Minister Pushes for Mineral value addition at the 14th sector conference

The state minister for energy and mineral development Phiona Nyamutoro

The Minister of Energy and Mineral Development, Ruth Nankabirwa, has urged investors in the mineral and mining to prioritize mineral value addition, as the surest path to jobs, industries, and sustainable development. She made the call while opening the 14th Annual Mineral Wealth Conference in Kampala, under the theme “Sustainable Mineral Development through Collaboration, Innovation, and Green Transition.”

Nankabirwa said Uganda is blessed with abundant resources and a young, dynamic population. She warned that if the youth are not properly guided, they may seek uncontrolled ways of accessing resources, creating risks for both government and communities.

“The enlightened population will find their own means of accessing the resources we talk about if not well guided,” she said. “We must remember that sustainable mineral development also means protecting fertile soils, water resources, and energy for future generations.”

She emphasized that Uganda should not continue exporting raw materials but must build industries that process minerals into finished products. “Mineral wealth is not about extraction alone,” she said. “It is about industrialization, technology transfer, and creating industries that can compete on the global market.”

Nankabirwa added that government has introduced new laws, streamlined licensing, and strengthened environmental safeguards to attract responsible investors while ensuring that minerals benefit ordinary Ugandans. Aggrey Ashaba, chairman of the Uganda Chamber of Energy and Minerals, praised recent progress in formalizing small-scale mining and establishing the Uganda National Mining Company.

He recalled his visit to Moroto more than a decade ago, where women and children mined stones by hand without protective gear. “Today we see progress,” he said. “Artisanal miners are being recognized, new laws are in place, and a state mining company exists. But we must go further.”

Ashaba pointed to Tanzania, where gold mining has created entire towns and thriving jewelry industries. He urged Uganda to learn from that example and embrace value addition so that minerals create towns, industries, and jobs at home. “Mining may be king, but value addition and national content are King Kong,” he said. “We must build industries here, not export opportunities abroad.”

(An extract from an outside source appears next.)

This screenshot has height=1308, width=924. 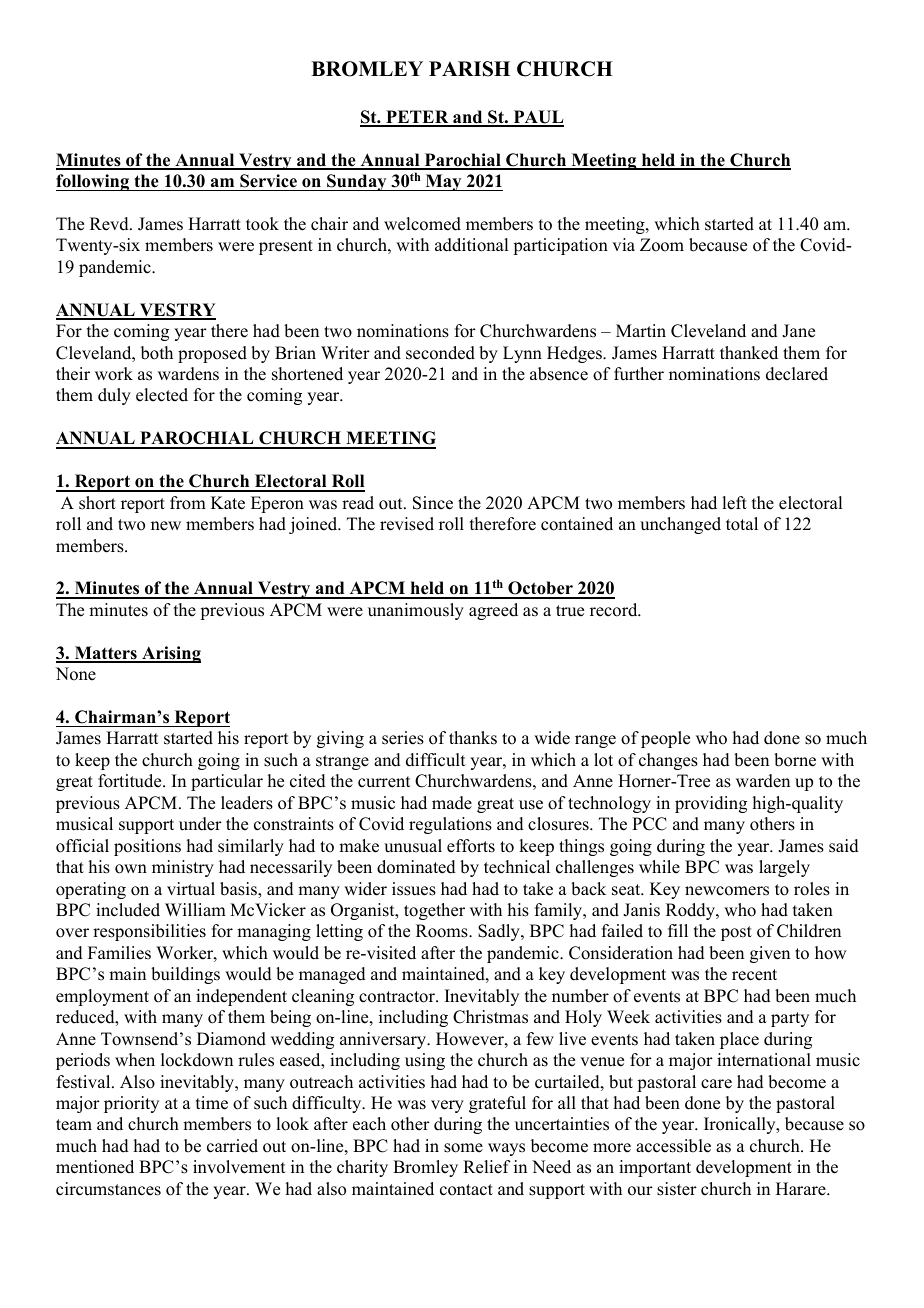 I want to click on accessible, so click(x=673, y=1146).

The Chamber has set a target of raising mining’s contribution to GDP from about 1 percent to between 8 and 10 percent within five years. Ashaba said this is achievable with consistent policies, investment, and collaboration among government, private companies, and communities.

James Ssebugenyi, chairman of the newly formed Uganda National Mining Company, explained its mandate and vision. He said the company’s role is to stimulate investment in strategic minerals, take part in exploration and processing, and hold government’s equity in medium and large-scale projects. “Our vision is to become a sustainable, profitable, world-class mining company that creates value for all Ugandans,” he said.

The company has already signed a mineral production sharing agreement with Sarai Group and Nile Fibre Board for the redevelopment of Kilembe copper mines, where it holds a 15 percent stake. It is also preparing to participate in other projects as part of its broader strategy.

Ssebugenyi stressed that the company will operate responsibly, balancing business goals with the need to protect communities and the environment. Development partners welcomed Uganda’s efforts but urged the country to match mineral exploitation with careful planning and environmental responsibility. They called for stronger investment in skills training, geological surveys, and local participation.

International experts also shared lessons from other countries. They warned that nations which depend only on raw exports often face instability and miss out on jobs and industries. Uganda, they said, should use its mineral wealth to diversify the economy, build infrastructure, and support industries that will last long after mines are closed.

They emphasized that the global demand for minerals is rising because of the clean energy transition. Countries that invest in value addition, rather than just extraction, will benefit the most from this shift. The conference also highlighted environmental concerns. Participants noted that unchecked mining and deforestation could affect water systems and hydropower, which Uganda relies on heavily for electricity.

Nankabirwa echoed this concern, saying: “The future of mining must be sustainable. We cannot destroy our environment while trying to benefit from minerals.” Delegates recommended several actions to strengthen Uganda’s mining sector speeding up licensing and approvals for serious investors, giving incentives to companies that set up processing plants, training Ugandans in modern mining and processing skills, expanding geological surveys, and building stronger regional cooperation for trade in minerals.

Uganda is at a turning point. With the right mix of policies, partnerships, and responsible practices, the country can become a hub for mineral-based industries in East Africa. The Minister reminded participants of the difference between mineral wealth and mineral development. “Wealth comes from value addition,” she said.

“Development comes from building the infrastructure, roads, water, and power that makes value addition possible. This is our chance to turn minerals into jobs, industries, and lasting prosperity. We must do it together, for the benefit of all Ugandans,” Nankabirwa concluded.